> [GIVEN TEXT]
+ + + +

SSR: Added documentation

PostProcess/ScreenSpaceReflection/README.md

@@ -0,0 +1,148 @@
+# Screen Space Reflection
+![alt text](media/ssr-logo.jpg "A screenshot showing the final composite of the SSR reflections into a scene.")
+
+
+## Table of contents
+- [Introduction](#introduction)
+    - [Motivation](#motivation)
+	- [Supported platforms](#supported-platforms)
+
+- [Integration guidelines](#integration-guidelines)
+    - [Input resources](#input-resources)
+    - [Normal buffer configurations](#normal-buffer-configurations)
+    - [Depth buffer configurations](#depth-buffer-configurations)
+    - [Providing motion vectors](#providing-motion-vectors)
+    - [Host API](#host-api)
+- [Implementation details](#implementation-details)
+    - [Algorithm structure](#algorithm-structure)
+    - [Preparation for ray tracing](#preparation-for-ray-tracing)
+		- [Blue noise texture generation](#blue-noise-texture-generation)
+	    - [Hierarchical depth generation](#hierarchical-depth-generation)
+	    - [Stencil mask generation and roughness extraction](#stencil-mask-generation-and-roughness-exraction)
+    - [Ray tracing](#ray-tracing)
+    - [Denoising](#denoising)
+	    - [Spatial reconstruction](#spatial-reconsturction)
+	    - [Temporal accumulation](#temporal-accumulation)
+	    - [Cross-bilateral filtering](#cross-bilateral-filtering)
+- [Possible improvements](#possible-improvements)
+- [References](#references)
+
+## Introduction 
+### Motivation
+We needed to add screen space reflection to our project with the following requirements:
+- Compatibility with WebGL
+- Supports rough surfaces
+- The execution time should not exceed 2ms at Full HD resolution on devices equivalent to RTX 2070.
+
+ We used AMD's implementation of Screen Space Reflection as a basis for our implementation **[AMD-SSSR]**
+ I strongly recommend to read AMD documentation and also a more detailed review of the algorithm by Kostas Anagnostou **[Kostas Anagnostou, SSSR]**  for understanding the subsequent text.
+ Unfortunately WebGL doesn't support compute shaders, so we had to make some compromises for compatibility. Please refer to  [implementation details](#implementation-details) section for further insights.
+
+### Supported platforms
+- Windows 10+
+	* Vulkan® 1.x
+	* DirectX® 11
+	* DirectX® 12
+	* OpenGL® 
+- Emscripten
+	* WebGL® 
+- Android 14.x
+	* Vulkan® 1.x
+
+## Integration guidelines
+
+## Implementation details
+
+### Algorithm structure
+The algorithm can be divided into three main stages:
+ 1. [Resource Preparation](#preparation-for-ray-tracing): Preparation of resources for the ray tracing step.
+	- [Blue noise texture generation](#blue-noise-texture-generation)

+ + + +

> [MATERIAL PROVIDED]
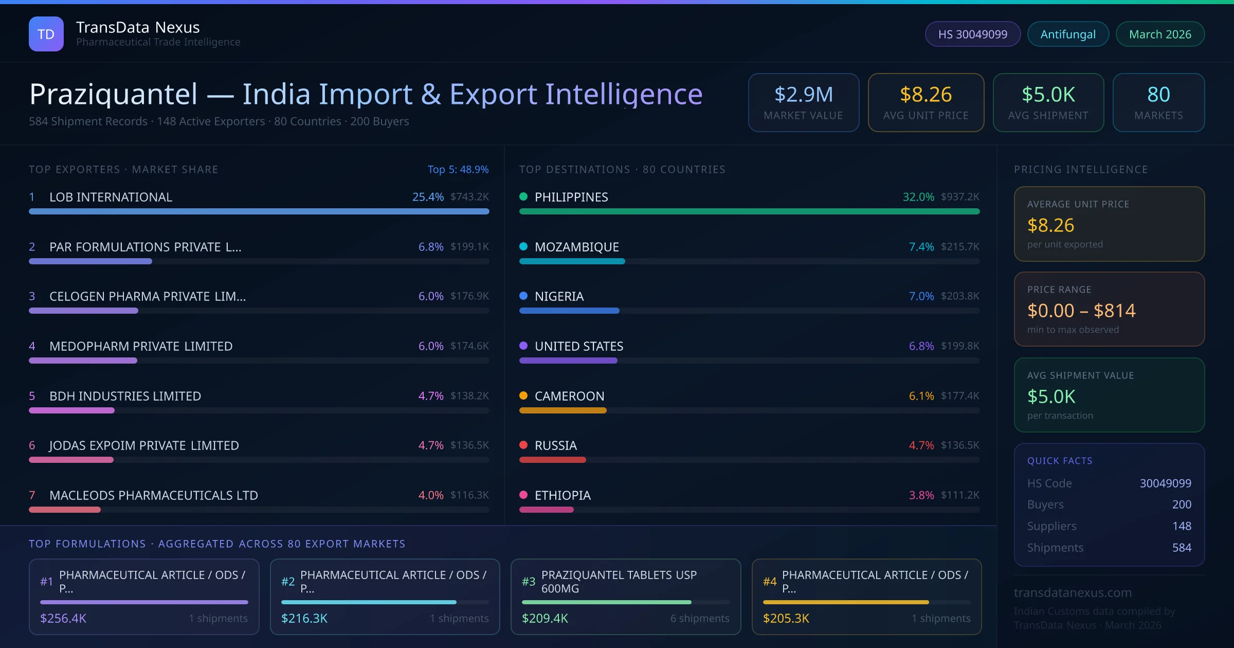This screenshot has width=1234, height=648.
Task: Click the purple United States dot
Action: pos(523,346)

+ + + +

> [INSTRUCTIONS TO FOLLOW] Summarize the screen space reflection documentation above in two sentences.

> [SOLUTION FOR THIS EXERCISE] The screen space reflection feature was built on AMD's implementation to be compatible with WebGL, to support rough surfaces, and to run in no more than 2ms at Full HD on devices equivalent to an RTX 2070, though the lack of compute shaders in WebGL forced some compromises. It supports Windows 10+ with Vulkan 1.x, DirectX 11, DirectX 12, and OpenGL, as well as WebGL through Emscripten and Vulkan 1.x on Android 14.x, and its algorithm is divided into three main stages.